Sometimes AI hype can be so silly that it distracts us from the important work of making it functional. For example, you can read Bill Gates’ paean to AI and believe that within the next five years, “You’ll simply tell your device, in everyday language, what you want to do.” Of course! And maybe you’ll issue those commands while sitting in one of Elon Musk’s fully autonomous self-driving cars that he’s been promising forever (well, for 10 years, to be fair).
In our rush to hype the AI future, we risk setting unrealistic expectations that can have a dampening impact on investment, particularly in areas of security. Even if we reach Bill Gates’ utopia, it will feel more like a dystopia if we can’t fix things like prompt injection for large language models (LLMs).
Fully autonomous, self-driving AI
Gates has been waiting for AI agents for decades. And we’re not talking about Clippy 2.0. “Clippy has as much in common with agents as a rotary phone has with a mobile device,” he declares. And why? Because “with permission to follow your online interactions and real-world locations, it will develop a powerful understanding of the people, places, and activities you engage in.”
You know, sort of like how online advertising works today. If you didn’t immediately think, “Oh, right, online advertising and all those incredibly tailored advertisements I see all day,” then you’ll begin to spot the problems with Gates’ vision of the future. He talks up how AI will democratise healthcare, private tutoring services, and more, despite the reality that humanity has a pretty spotty record of ever gifting advances to the less privileged.
This brings us to Musk and his persistent predictions of self-driving cars. It’s easy to predict a rosy future but far harder to deliver it. Gates can gush that “agents will be able to help with virtually any activity and any area of life,” all within five years, but for anyone who has actually used things like Midjourney to edit images, the results tend to be really bad, and not merely in terms of quality. I tried to make Mario Bros. characters out of my peers at work and discovered that Caucasians fared better than Asians (who came out looking like a grotesque amalgamation of the worst stereotypes). We have a ways to go.
But even if we magically could make AI do all the things Gates projects it will be able to do in five short years, and even if we resolve its biases, we still have major security hurdles to clear.
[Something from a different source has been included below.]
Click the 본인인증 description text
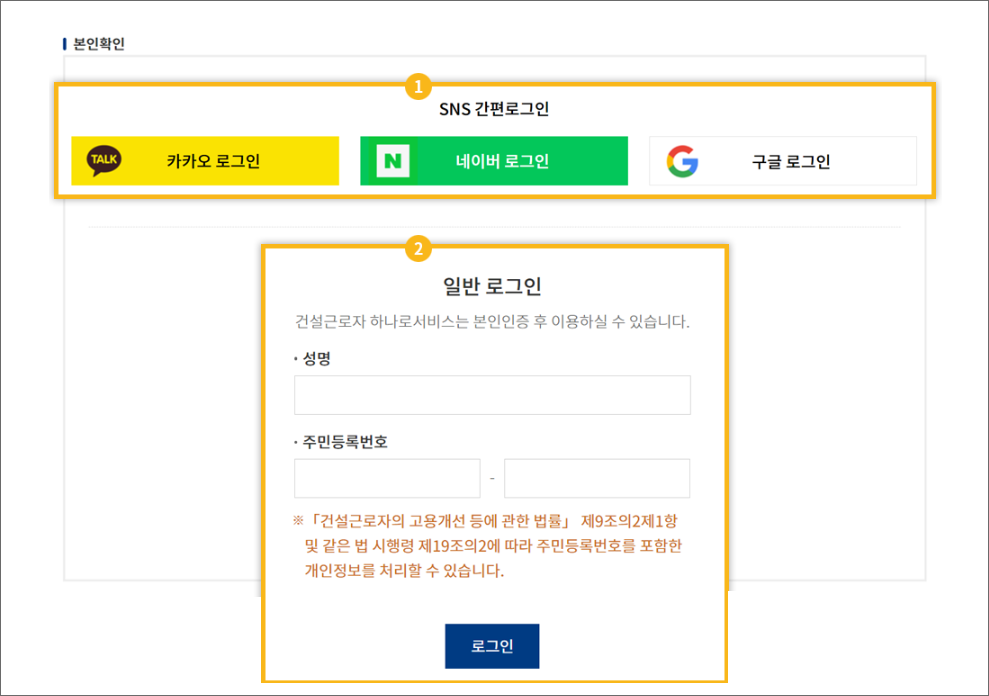 click(x=492, y=320)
The hurdle of prompt injection
“The key to understanding the real threat of prompt injection is to understand that AI models are deeply, incredibly gullible by design,” notes Simon Willison. Willison is one of the most expert and enthusiastic proponents of AI’s potential for software development (and general use), but he’s also unwilling to pull punches on where it needs to improve: “I don’t know how to build it securely! And these holes aren’t hypothetical, they’re a huge blocker on us shipping a lot of this stuff.”
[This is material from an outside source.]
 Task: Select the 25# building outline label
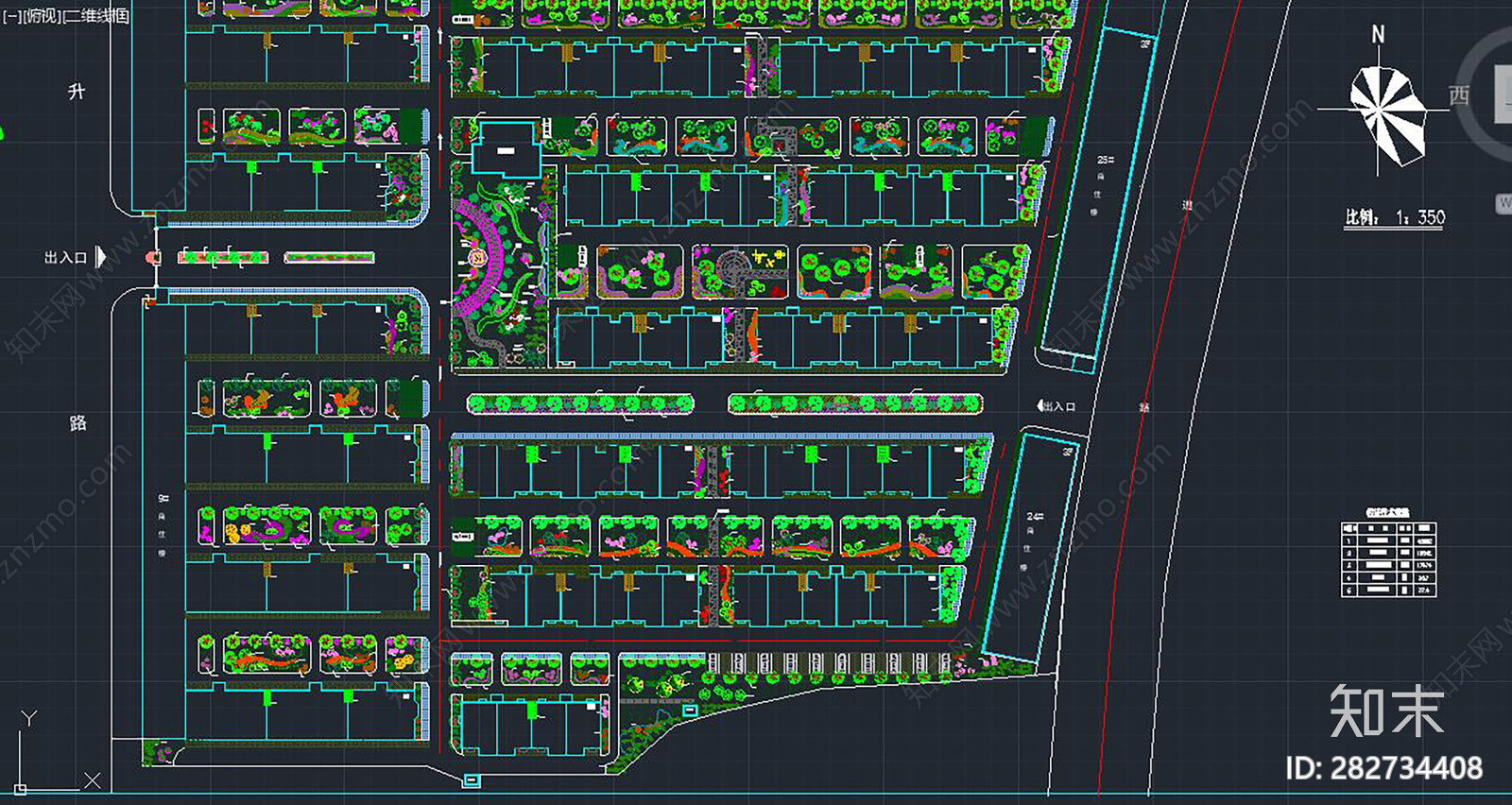(1105, 161)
The problem is that the LLMs believe everything they read, as it were. By design, they ingest content and respond to prompts. They don’t know how to tell the difference between a good prompt and a bad one. They’re gullible. As Willison puts it, “These models would believe anything anyone tells them. They don’t have a good mechanism for considering the source of information.” This is fine if all you’re doing is asking an LLM to write a term paper (this has ethical implications but not security implications), but what happens once you start feeding sensitive corporate or personal information into the LLM?
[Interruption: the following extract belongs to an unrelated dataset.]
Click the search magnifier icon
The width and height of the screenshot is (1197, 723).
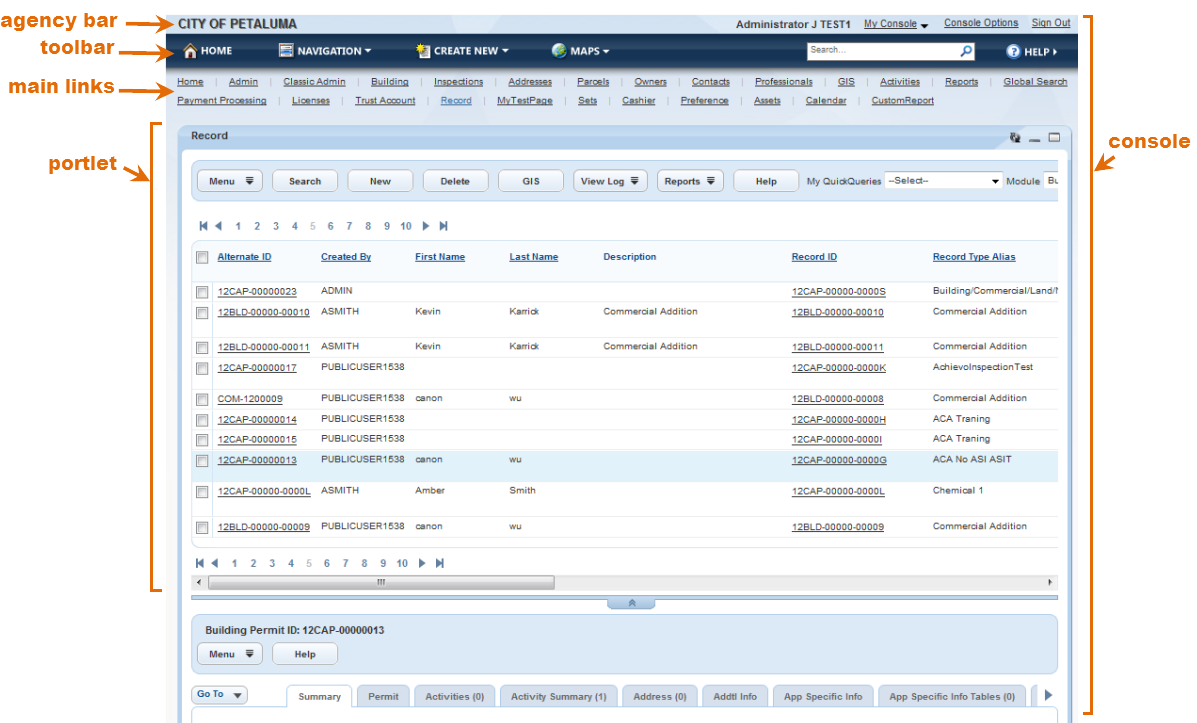[x=966, y=51]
It’s not enough to say, “But my private LLM is local and offline.” As Willison explains, “If your LLM reads emails people have sent you or webpages people have written, those people can inject additional instructions into your private LLM.” Why? Because “If your private LLM has the ability to perform actions on your behalf, those attackers can perform actions on your behalf too.” By definition, Willison continues, prompt injection is “a way for attackers to sneak their own instructions into an LLM, tricking that LLM into thinking those instructions came from its owner.”
Anything the owner can do, the attackers can do. It takes phishing and malware to a whole new level. SQL injections are, by contrast, simple to fix. Prompt injections are anything but, as described in the Radical Briefing: “It’s as if we’ve coded a digital Pandora’s box—exceptionally brilliant, but gullible enough to unleash havoc if given the wrong set of instructions.”
As we begin to deploy AI agents in public-facing roles, the problem will become worse—which is not the same as saying unsolvable. Though the issues are thorny, as Willison covers in detail, they’re not intractable. At some point, we’ll figure out how to “teach an AI to only disclose sensitive data with some kind of ‘authentication,’ ” as Leon Schmidt suggests. Figuring out that authentication is non-trivial (and AI won’t be of much help securing itself).
We’ve been getting AI wrong for years, hyping the end of radiologists, software developers, and more. “ChatGPT might scale all the way to the Terminator in five years, or in five decades, or it might not. … We don’t know,” says Benedict Arnold. He’s right. We don’t. What we do know is that without more investment in AI security, even the rosiest AI hype will end up feeling like doom. We’ve got to fix the prompt injection problem.